How to Make Beef Jerky Without a Dehydrator - The Rising Spoon

Friday, December 18, 2015

How to Make Beef Jerky Without a Dehydrator

How to Make Beef Jerky Without a Dehydrator

Foodie Friends: I've been holding out on you. Unintentionally, of course! 

Three years ago I came up with the best recipe for homemade beef jerky using my oven. I've posted about it several times on social media when giving it for holiday gifts or fixing a batch for my boyfriend, promising to share the recipe soon, but it just never happened. I'm finally sharing it now. Sorry, it took so long!

Back when I originally devised this recipe, I was tired of the overpriced, overly sweet commercial beef jerky marinated in sugar, high fructose corn syrup, teriyaki sauce, and soy sauce.

I yearned for something savory, spicy, and slightly salty to snack on, but couldn't find it anywhere. Literally, every package of black pepper or spicy beef jerky I looked at still had sweet stuff or weird additives mixed in.

So, I took to the interwebz to see if I could 1) make it at home and 2) without a dehydrator. I stumbled upon an oven-dried beef jerky tutorial from The Art of Manliness. Looked easy enough, but their beef jerky recipe called for a marinade that included all the ingredients I wanted to avoid: soy sauce, teriyaki sauce, corn syrup, and sugar.

After mulling it over, I decided to borrow their techqniue for drying the jerky and skip the marinade in place of my own favorite blend of savory and spicy seasonings.

==========

**Exercise**
Duplicate the part of the beef jerky text starting at "Three years ago" and ending at "and soy sauce.". You won't need the records for anything here.

**Data listing**

==========

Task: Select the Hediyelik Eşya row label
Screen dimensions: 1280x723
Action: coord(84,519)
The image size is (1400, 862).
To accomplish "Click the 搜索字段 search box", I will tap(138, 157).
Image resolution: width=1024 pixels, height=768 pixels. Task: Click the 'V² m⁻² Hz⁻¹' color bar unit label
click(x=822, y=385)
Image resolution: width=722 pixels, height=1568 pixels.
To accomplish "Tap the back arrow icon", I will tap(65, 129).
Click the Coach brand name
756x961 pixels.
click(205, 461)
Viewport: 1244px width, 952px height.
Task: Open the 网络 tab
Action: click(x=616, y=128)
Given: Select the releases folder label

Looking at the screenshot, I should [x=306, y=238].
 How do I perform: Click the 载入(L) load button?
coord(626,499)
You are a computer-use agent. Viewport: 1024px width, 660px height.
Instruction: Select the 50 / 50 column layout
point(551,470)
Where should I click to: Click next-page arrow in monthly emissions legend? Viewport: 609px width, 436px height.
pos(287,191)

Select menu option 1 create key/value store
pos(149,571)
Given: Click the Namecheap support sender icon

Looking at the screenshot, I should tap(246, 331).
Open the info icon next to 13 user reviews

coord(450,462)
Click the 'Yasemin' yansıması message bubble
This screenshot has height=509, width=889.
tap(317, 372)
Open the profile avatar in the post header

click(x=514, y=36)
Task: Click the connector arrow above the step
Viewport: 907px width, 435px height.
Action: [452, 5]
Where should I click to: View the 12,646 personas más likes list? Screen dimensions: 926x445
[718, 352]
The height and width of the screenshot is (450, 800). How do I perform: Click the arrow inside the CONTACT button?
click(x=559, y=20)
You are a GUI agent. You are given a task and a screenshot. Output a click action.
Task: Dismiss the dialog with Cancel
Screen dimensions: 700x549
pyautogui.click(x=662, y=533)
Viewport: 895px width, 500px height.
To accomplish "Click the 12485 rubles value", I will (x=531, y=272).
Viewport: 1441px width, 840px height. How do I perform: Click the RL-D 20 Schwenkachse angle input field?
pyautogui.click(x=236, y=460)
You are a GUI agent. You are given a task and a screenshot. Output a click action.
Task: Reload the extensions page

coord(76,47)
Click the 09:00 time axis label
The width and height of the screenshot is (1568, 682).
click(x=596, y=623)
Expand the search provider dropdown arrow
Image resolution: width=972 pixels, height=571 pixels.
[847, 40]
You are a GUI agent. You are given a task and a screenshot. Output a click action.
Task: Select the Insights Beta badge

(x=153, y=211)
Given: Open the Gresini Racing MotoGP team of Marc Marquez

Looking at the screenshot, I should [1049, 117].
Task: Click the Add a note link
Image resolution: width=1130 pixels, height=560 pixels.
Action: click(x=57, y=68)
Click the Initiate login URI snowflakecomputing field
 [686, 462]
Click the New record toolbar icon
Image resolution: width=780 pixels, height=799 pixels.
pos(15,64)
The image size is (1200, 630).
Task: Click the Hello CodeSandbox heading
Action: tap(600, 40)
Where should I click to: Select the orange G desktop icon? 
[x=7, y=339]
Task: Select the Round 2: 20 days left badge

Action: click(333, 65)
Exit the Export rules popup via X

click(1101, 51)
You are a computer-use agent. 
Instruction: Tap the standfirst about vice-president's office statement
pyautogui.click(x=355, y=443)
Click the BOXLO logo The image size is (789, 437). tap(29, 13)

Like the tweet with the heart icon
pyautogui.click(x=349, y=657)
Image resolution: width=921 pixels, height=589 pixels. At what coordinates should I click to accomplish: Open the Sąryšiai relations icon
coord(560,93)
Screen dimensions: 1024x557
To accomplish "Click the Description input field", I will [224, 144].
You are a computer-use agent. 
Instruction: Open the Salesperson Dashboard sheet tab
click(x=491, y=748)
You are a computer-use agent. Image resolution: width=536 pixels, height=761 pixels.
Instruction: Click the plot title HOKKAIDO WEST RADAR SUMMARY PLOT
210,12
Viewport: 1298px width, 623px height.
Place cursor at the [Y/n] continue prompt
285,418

==========

**Full response**
Three years ago I came up with the best recipe for homemade beef jerky using my oven. I've posted about it several times on social media when giving it for holiday gifts or fixing a batch for my boyfriend, promising to share the recipe soon, but it just never happened. I'm finally sharing it now. Sorry, it took so long!

Back when I originally devised this recipe, I was tired of the overpriced, overly sweet commercial beef jerky marinated in sugar, high fructose corn syrup, teriyaki sauce, and soy sauce.